- [JOB]: Please put each of the entries below into a two-column CSV with the columns "entry_text" and "answer". Give one row per entry, wrap each field in double quotes, replace line breaks with spaces, and omit the pictures.

[Entries from a data source]
>>>>>

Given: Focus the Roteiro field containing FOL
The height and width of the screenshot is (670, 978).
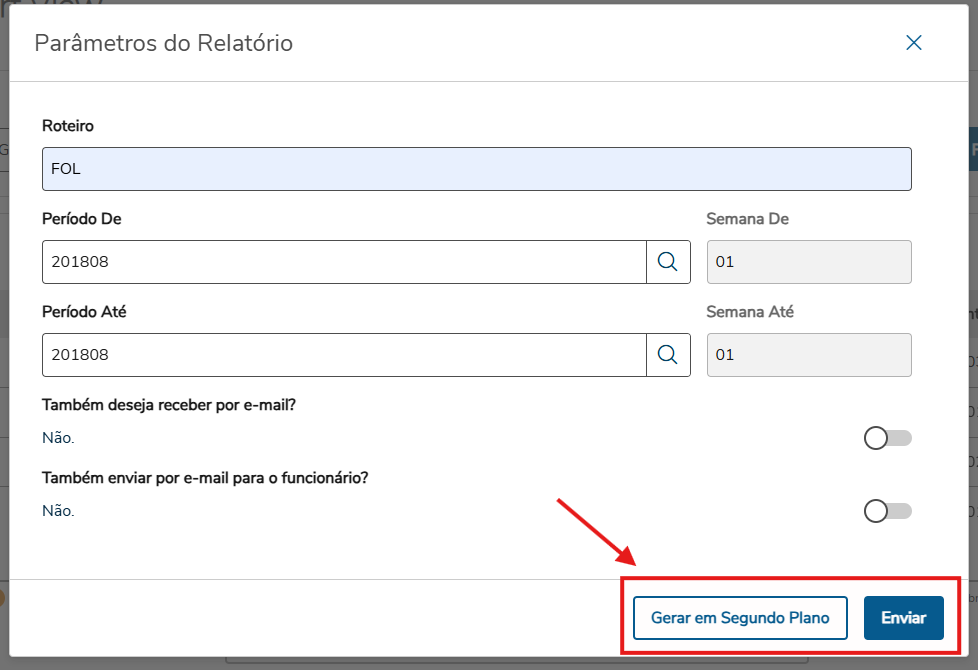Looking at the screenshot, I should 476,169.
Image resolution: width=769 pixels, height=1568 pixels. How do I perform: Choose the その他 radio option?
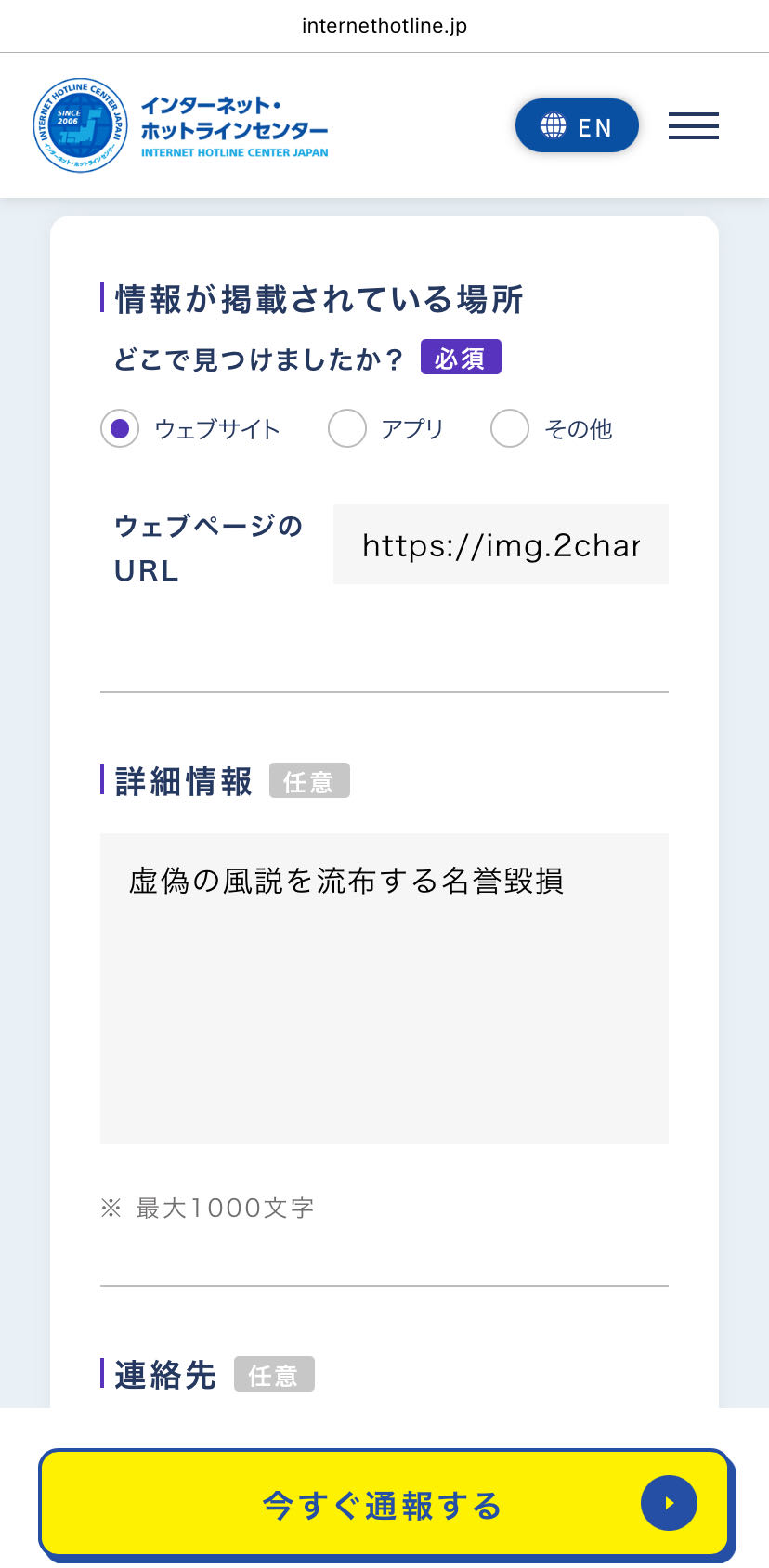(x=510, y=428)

<<<<<

- [EXPECTED ANSWER]:
entry_text,answer
"Given: Focus the Roteiro field containing FOL The height and width of the screenshot is (670, 978).","Looking at the screenshot, I should 476,169."
"Image resolution: width=769 pixels, height=1568 pixels. How do I perform: Choose the その他 radio option?","(x=510, y=428)"